I will lean on you with faith,
And support you with enthusiasm.
I will treasure our differences,
Knowing that they will lead us to places
We could never find alone.
You are the compass of my heart.
Earlier today, I purchased a plain sterling silver band and placed it on my other ring finger as a mark of commitment. It is a small gesture. It cost all of $15. But, I take it every bit as seriously as I take the ring on my other hand, because it is a reminder of what I need to do and why.
It is my hope that other people might choose to do the same... not as an empty symbolic gesture, but as a true commitment to doing whatever it takes to right this wrong. Symbols are nice, but work wins elections.

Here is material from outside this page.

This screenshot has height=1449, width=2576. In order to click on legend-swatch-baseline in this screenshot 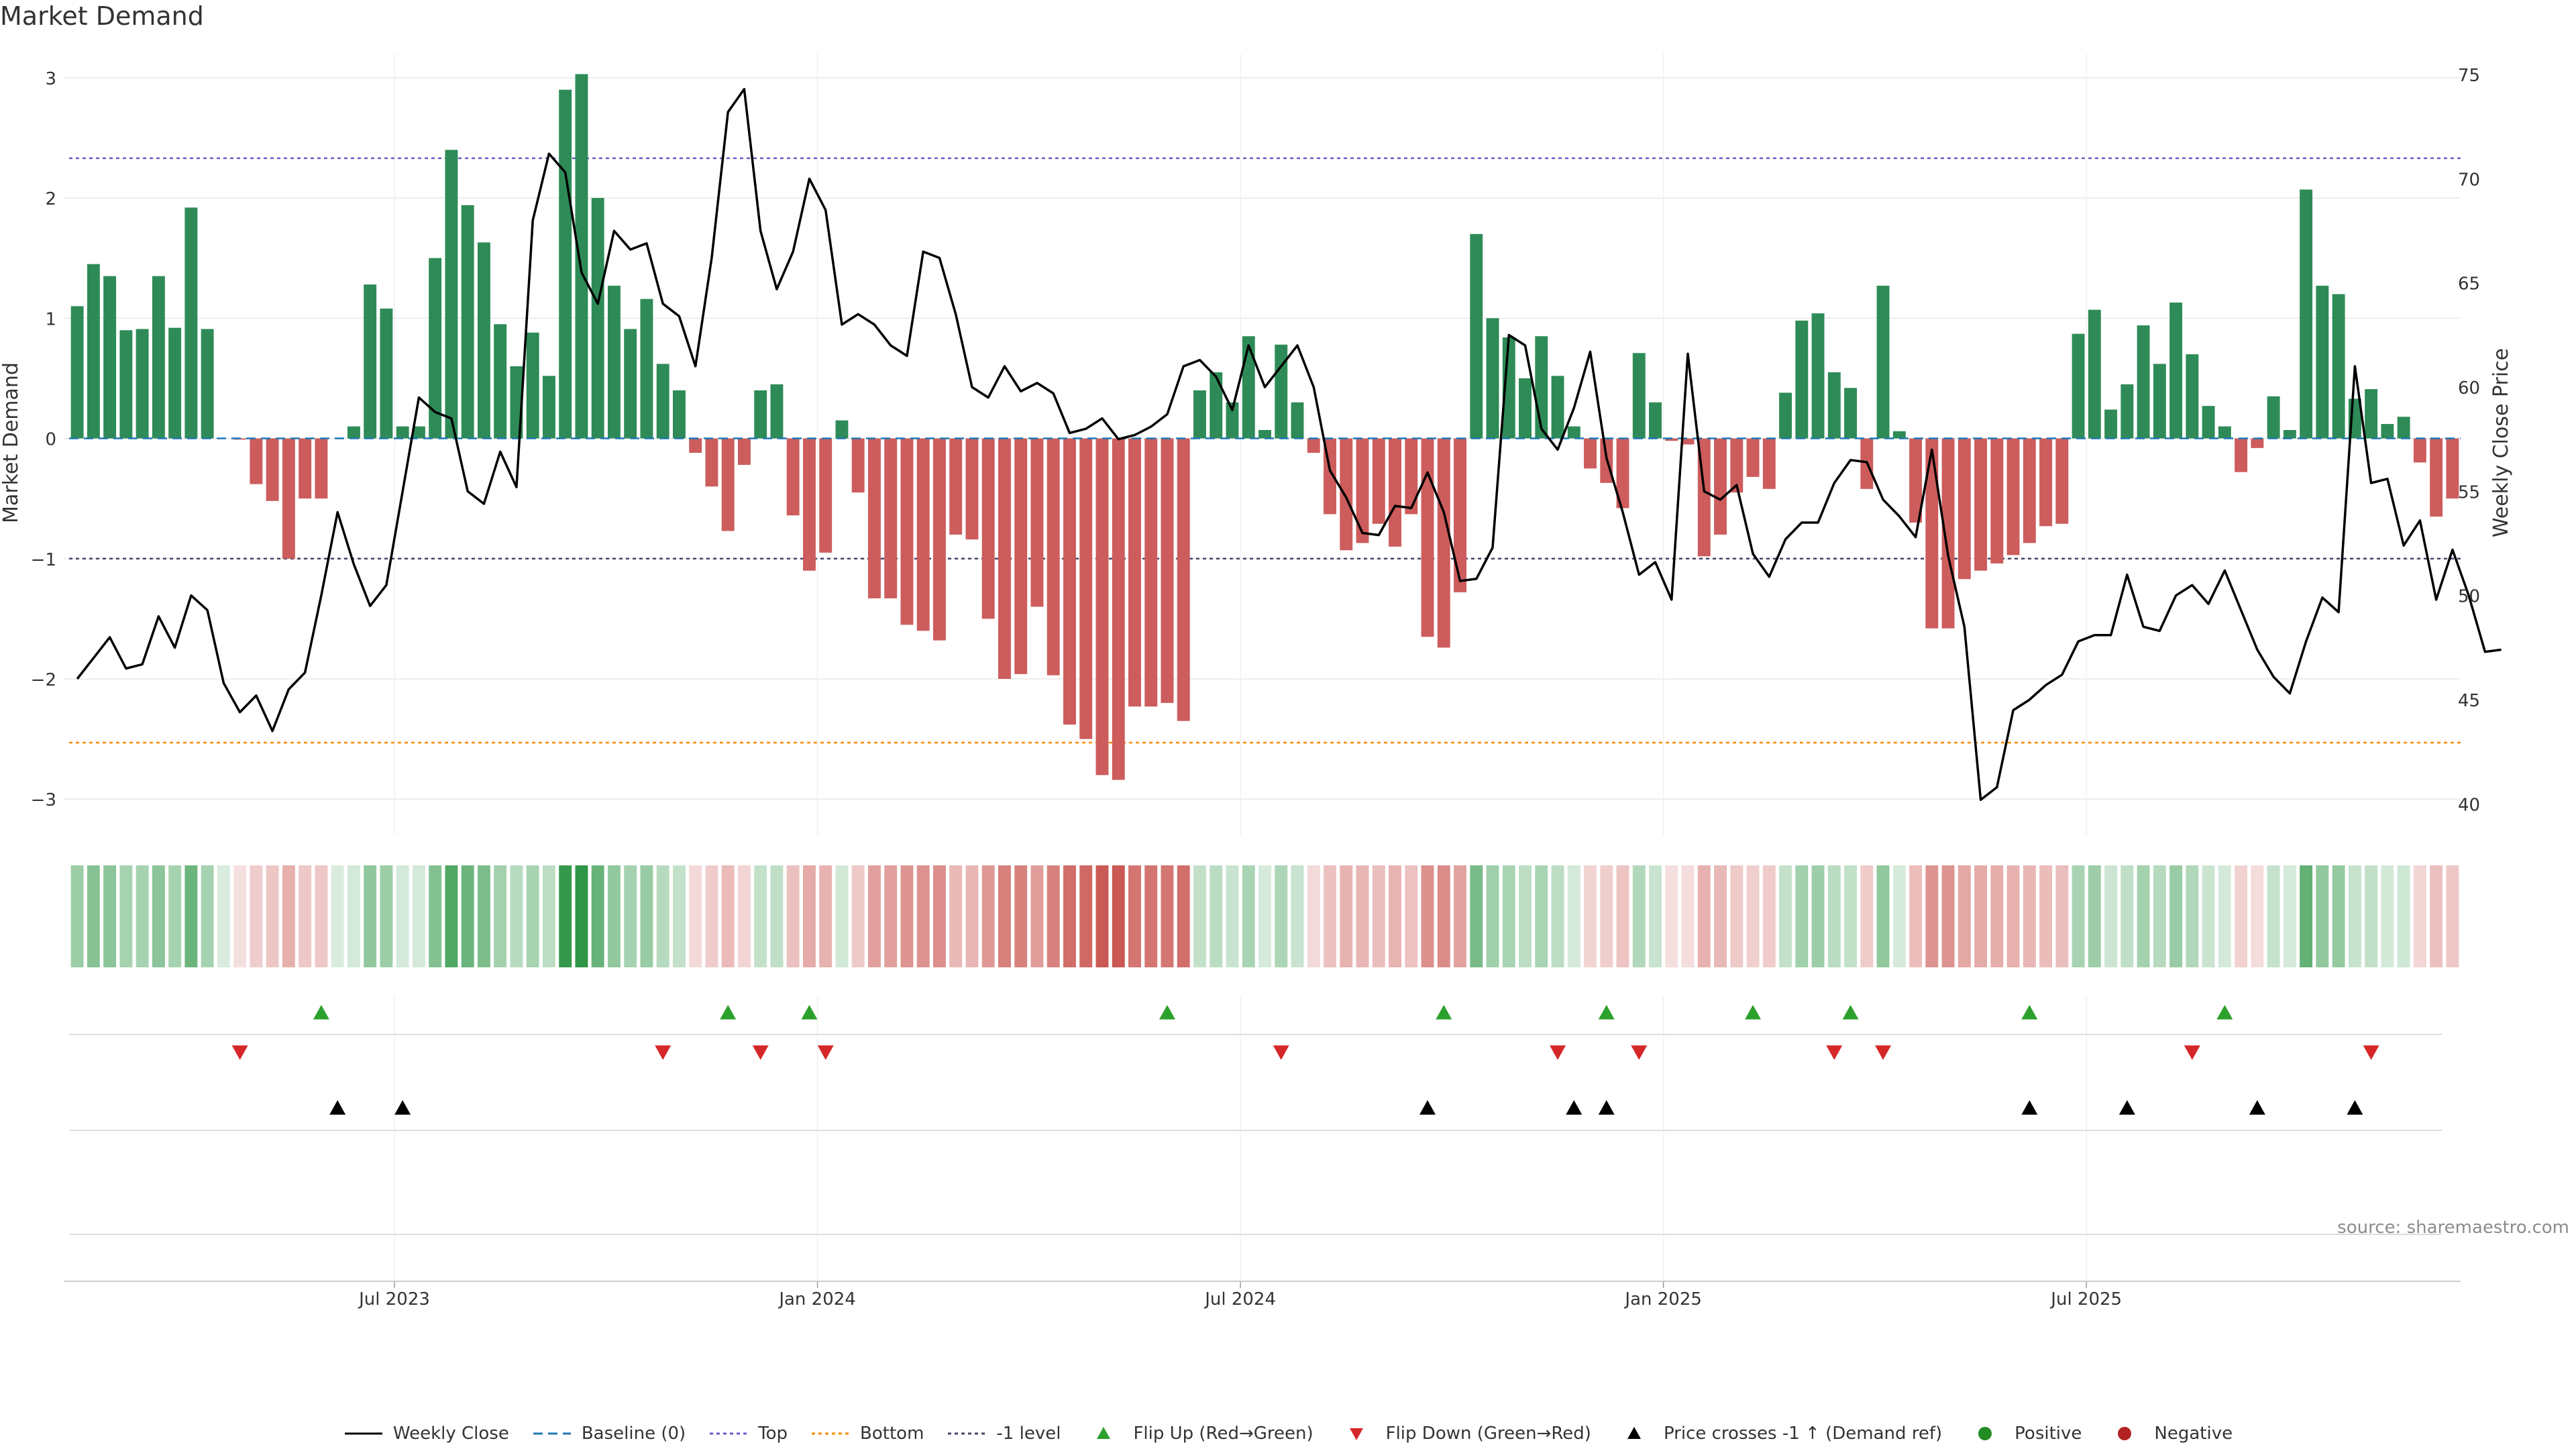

So yes, today I bought another wedding ring. I will wear it every day to remind me to get off my ass and DO something to change the world. I will tell every person who asks exactly what it is and why I wear it, and I will say it proudly and loudly. I will wear it every goddamn day until my fellow GLBT citizens share in every single right that I am given as a matter of course, because I will be GOOD GODDAMNED if I will continue to sit back and accept that this shameful inequality is anything less than a fundamental issue of human rights, and anything less than a referendum on who we are as a people.
I am as committed to this as I have ever been to anything. Yes, brothers and sisters, I will marry you. Or, by God, I will die trying.